Samar Mubarakmand, the nuclear physicist, is of the view that “The weight of a nuclear warhead is between 25 and 30 tons [combined delivery system], which is assembled only at the eleventh hour if [it] needs to be launched…If a nuclear weapon doesn’t need to be launched, then it is never available in assembled form.”
However, media reports suggest that both countries have around five to ten assembled nuclear weapons on hair-trigger alert for use during a sudden warlike situation because of very limited time available to respond in case of a nuclear strike. And these weapons can be used accidently, which could also be misinterpreted as a deliberate act, resulting in a full-scale nuclear war.
More alarmingly, thousands of personnel working at various levels in vast nuclear weapons-related infrastructure are also vulnerable to terrorists’ influence or psychological weaknesses. In the past, many incidents have been reported where the personal conduct of people working at sensitive levels in India’s nuclear security infrastructure was found objectionable.
In 2006, Alan Robock, a famous American climatologist, undertook extensive research on the consequences of a potential limited nuclear war between Pakistan and India. Examining the effects of this scenario, he found out that even if the two countries use less than one-half of their current arsenals, more than 20 million people would die within the first week from blast effects, burns and radiation exposure.
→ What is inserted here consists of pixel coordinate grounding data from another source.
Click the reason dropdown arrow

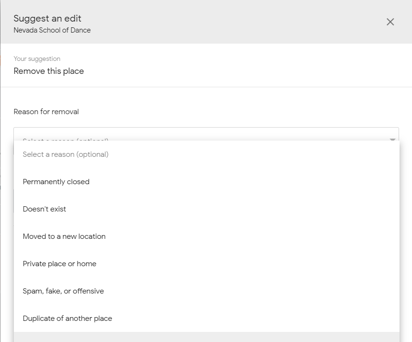click(392, 139)
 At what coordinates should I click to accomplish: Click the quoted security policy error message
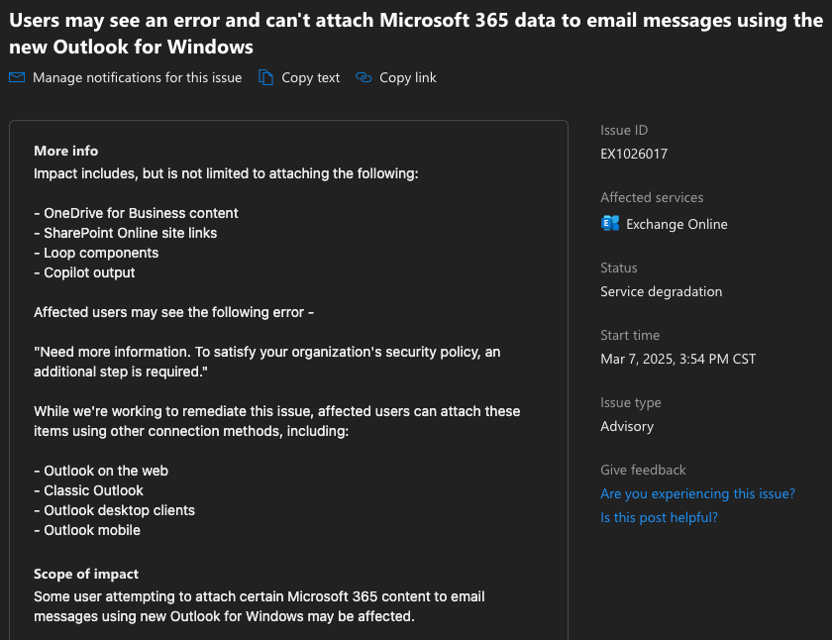[266, 362]
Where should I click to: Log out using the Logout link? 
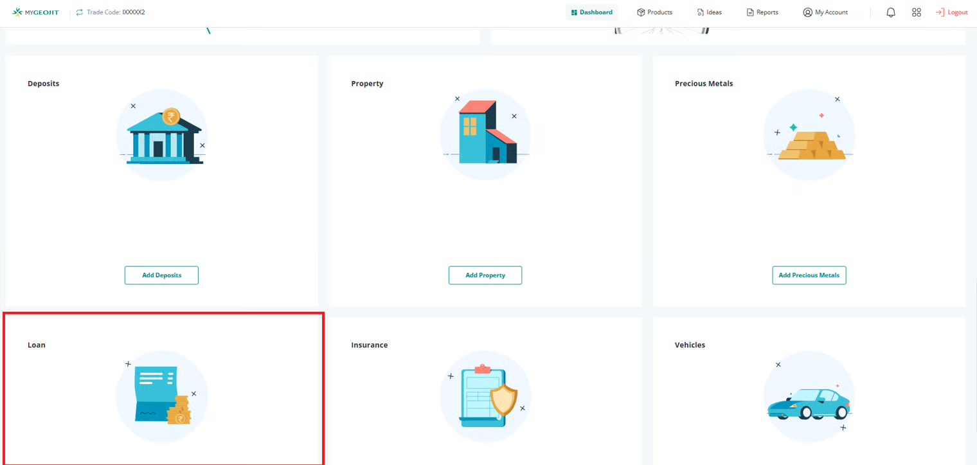click(x=952, y=12)
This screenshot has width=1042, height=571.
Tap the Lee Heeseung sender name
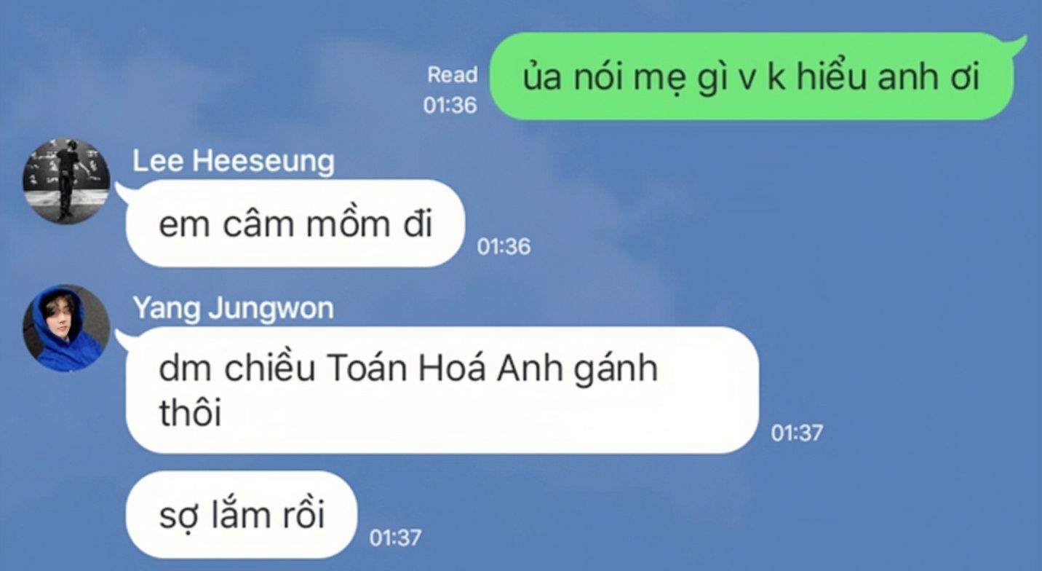234,161
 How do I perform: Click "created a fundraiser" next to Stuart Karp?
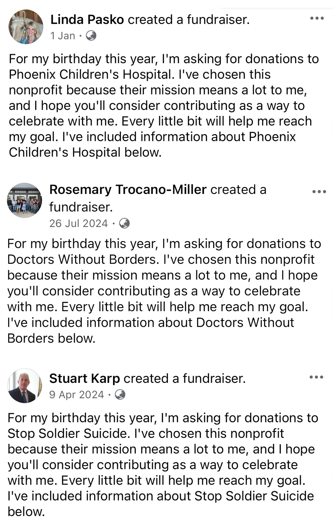(x=185, y=379)
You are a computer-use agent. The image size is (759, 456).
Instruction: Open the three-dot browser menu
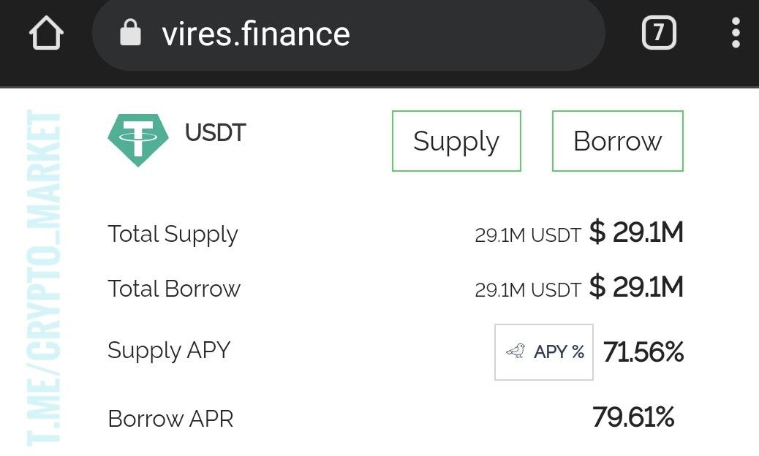point(735,34)
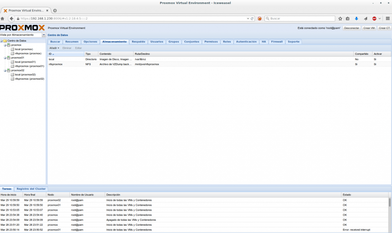The height and width of the screenshot is (233, 392).
Task: Open the downloads arrow icon
Action: tap(356, 18)
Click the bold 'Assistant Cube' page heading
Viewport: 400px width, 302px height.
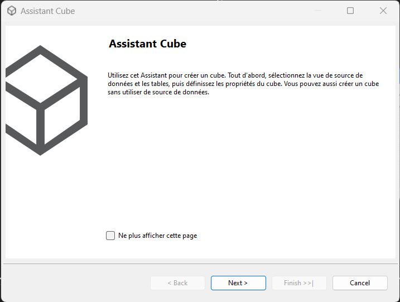coord(147,44)
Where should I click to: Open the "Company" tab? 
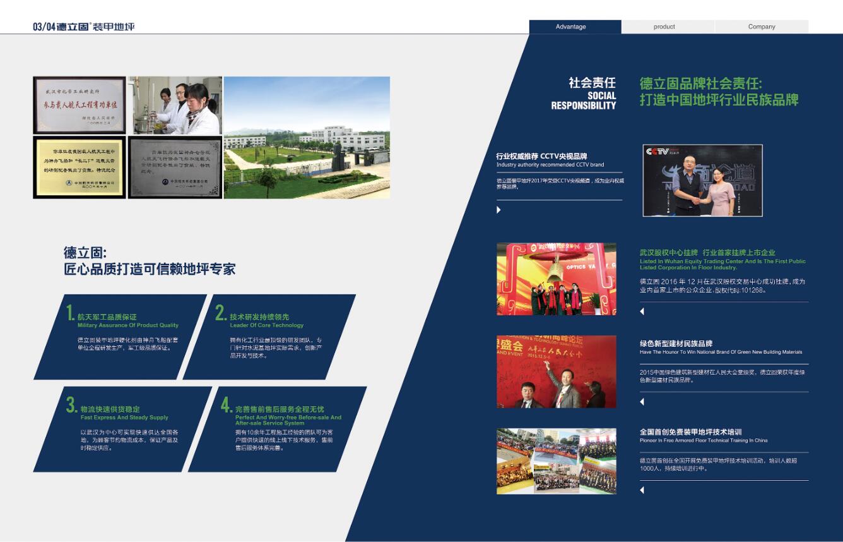tap(762, 27)
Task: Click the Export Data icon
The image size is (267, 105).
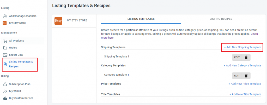Action: pyautogui.click(x=5, y=55)
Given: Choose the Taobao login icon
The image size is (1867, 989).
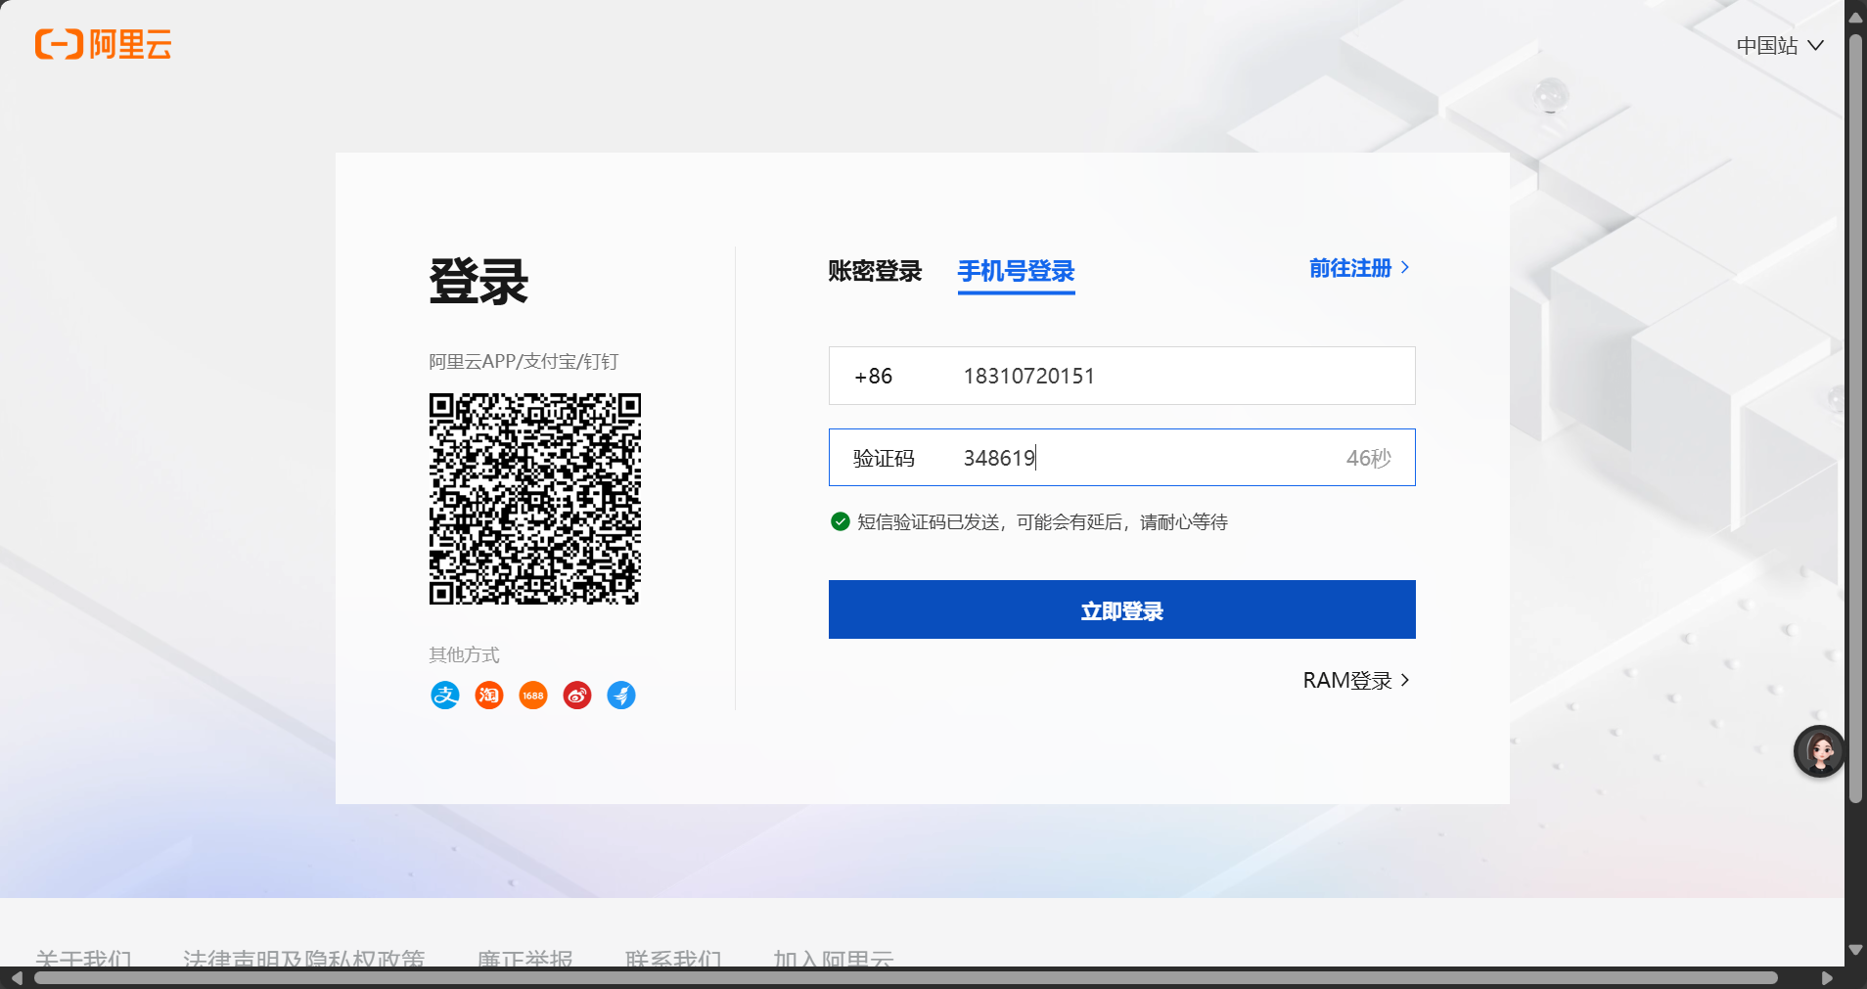Looking at the screenshot, I should pos(489,696).
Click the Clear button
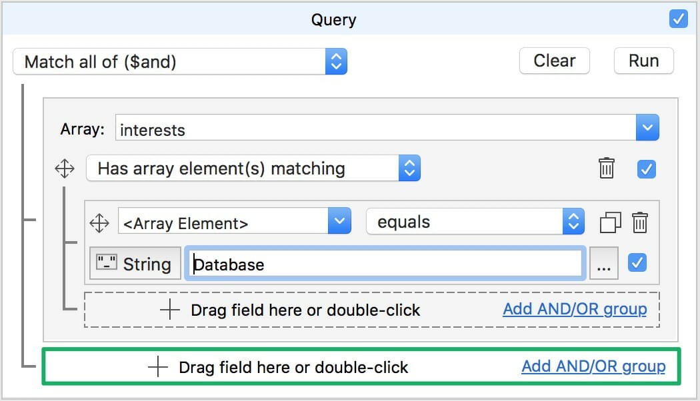Viewport: 700px width, 401px height. 554,61
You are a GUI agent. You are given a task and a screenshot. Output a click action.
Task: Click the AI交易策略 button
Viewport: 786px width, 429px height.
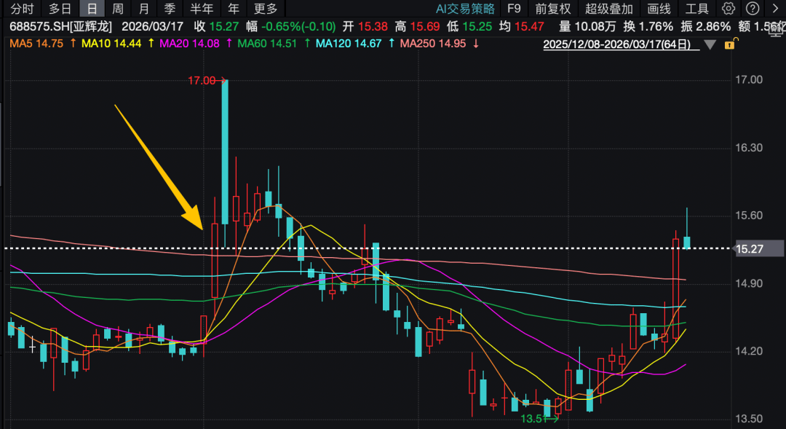465,9
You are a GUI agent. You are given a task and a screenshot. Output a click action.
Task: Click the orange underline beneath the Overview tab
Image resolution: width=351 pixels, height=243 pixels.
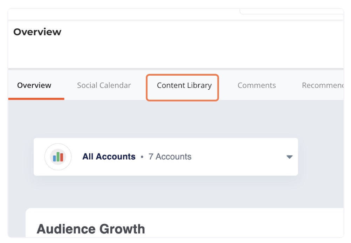[x=36, y=99]
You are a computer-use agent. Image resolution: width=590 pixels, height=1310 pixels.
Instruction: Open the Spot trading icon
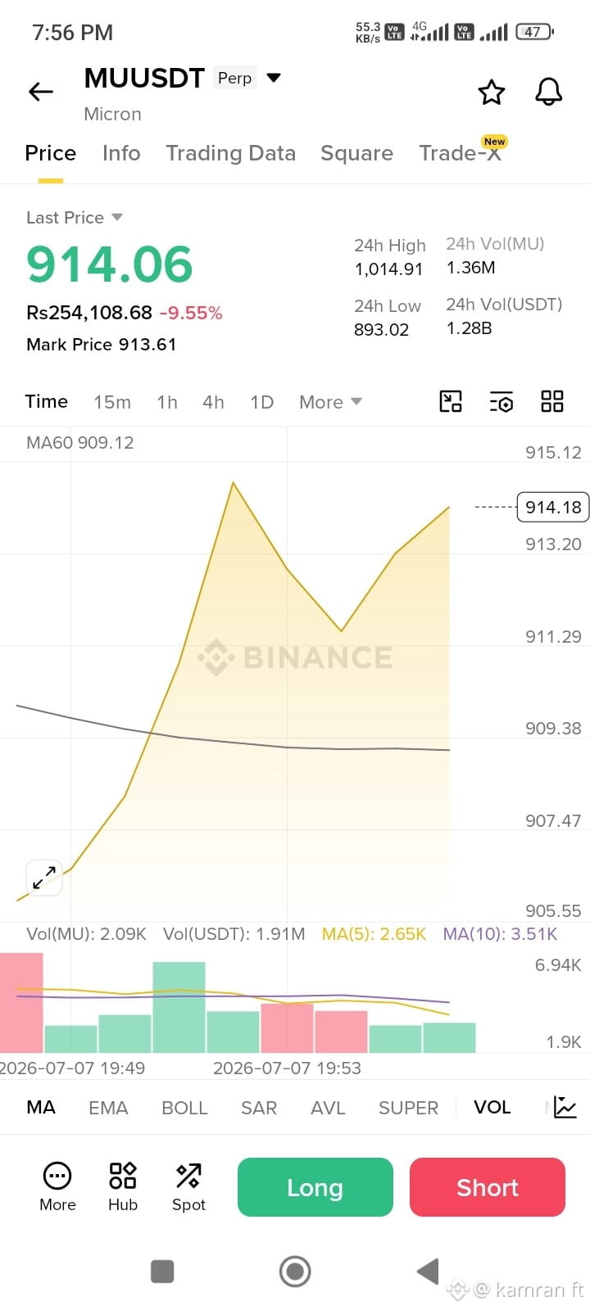click(188, 1186)
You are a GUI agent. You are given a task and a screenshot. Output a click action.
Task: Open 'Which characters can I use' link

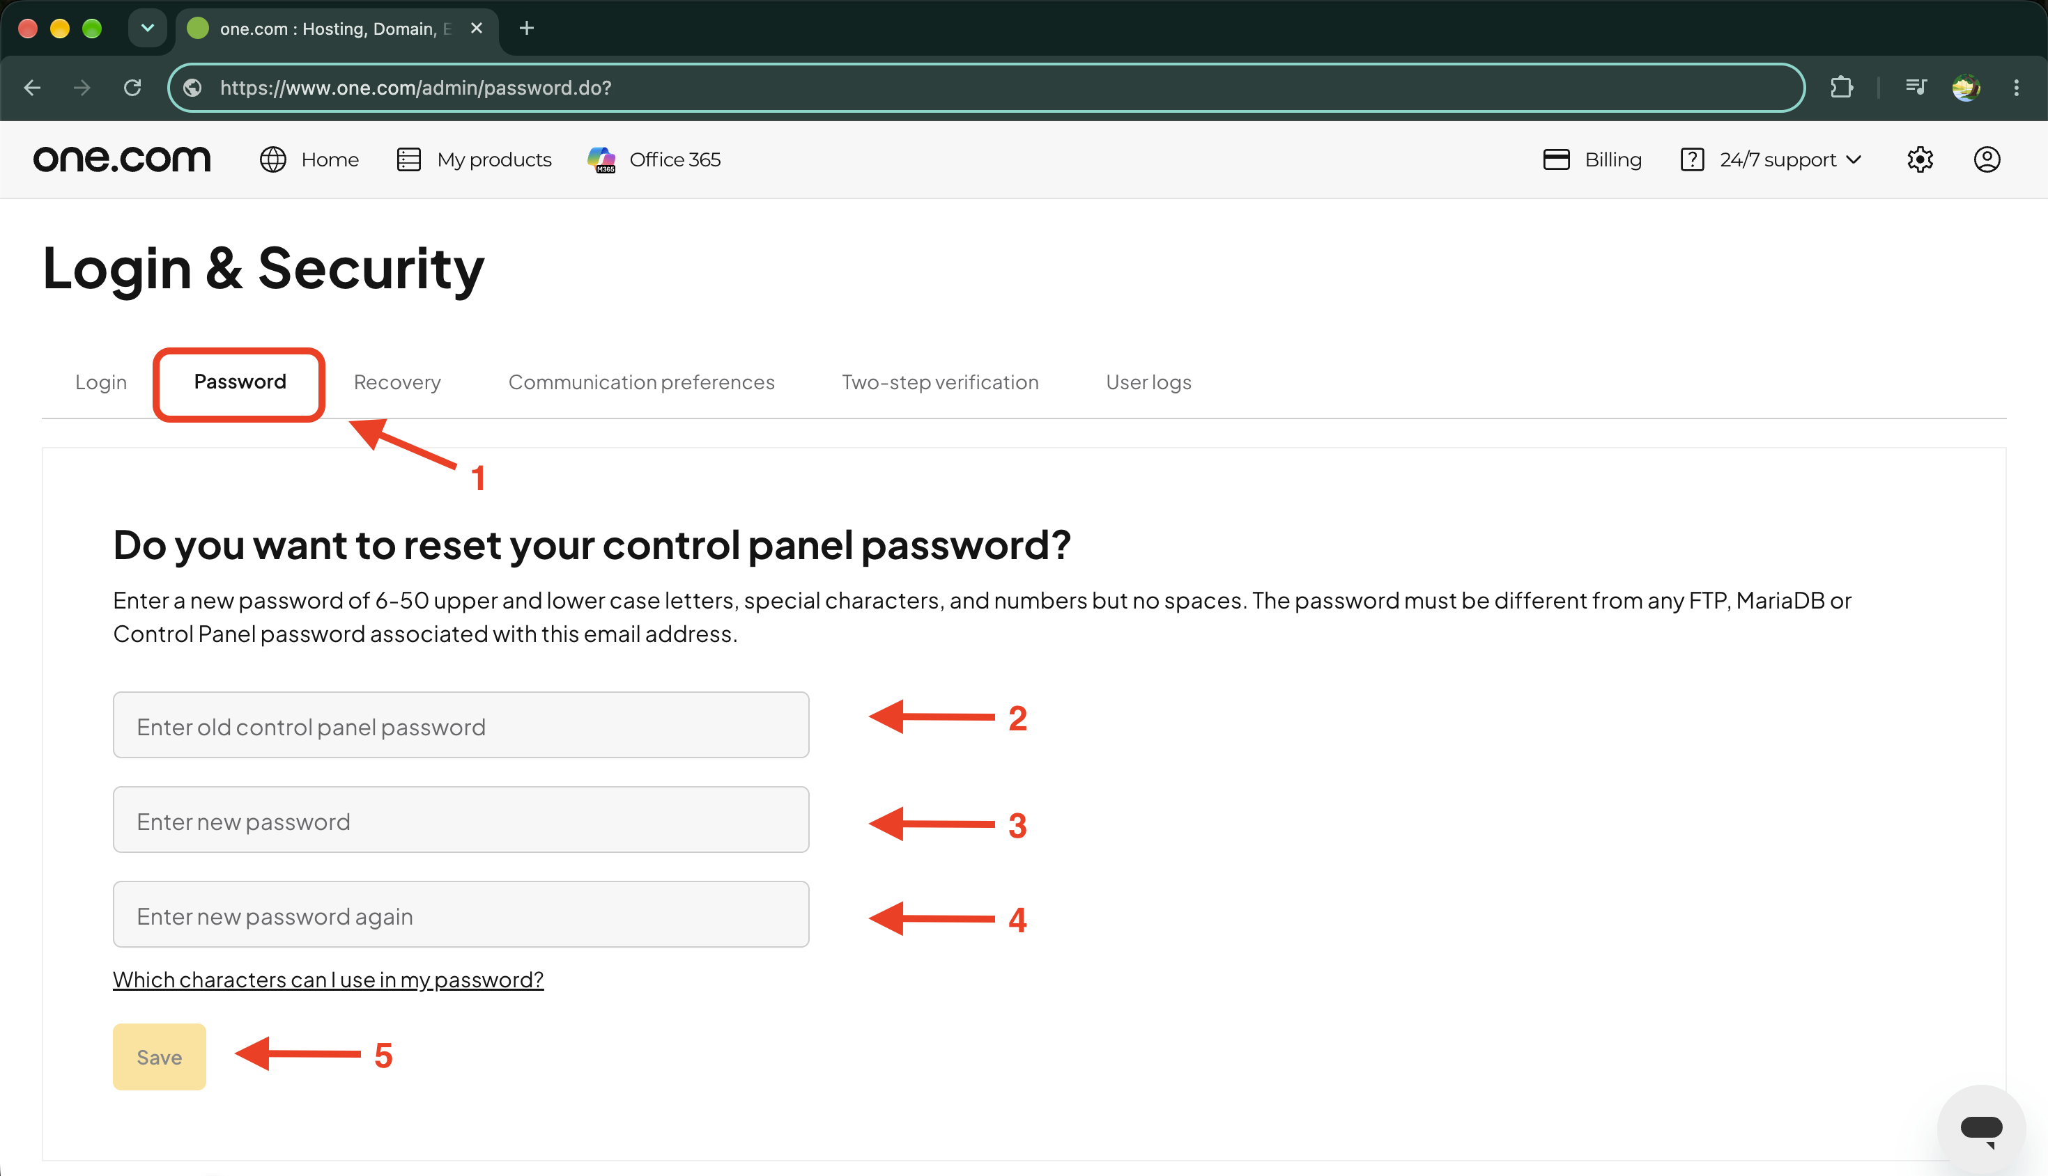328,979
In addition to eradicating the social infrastructure, nuclear attacks will leave long-lasting and extreme environmental effects. A nuclear war between the India and Pakistan will totally change the politics and geography of both countries and provoke shocking responses from the people of both countries.
Abolishing nuclear weapons is a paramount challenge for the peoples and governments of both India and Pakistan. Many nuclear experts opine that a nuclear war between the two countries will not remain limited to South Asia and is also likely to engulf other nuclear powers. The bottom line is that discussions about nuclear weapons should not just focus on narrow perspectives of nuclear security but also on the indiscriminate devastation they cause.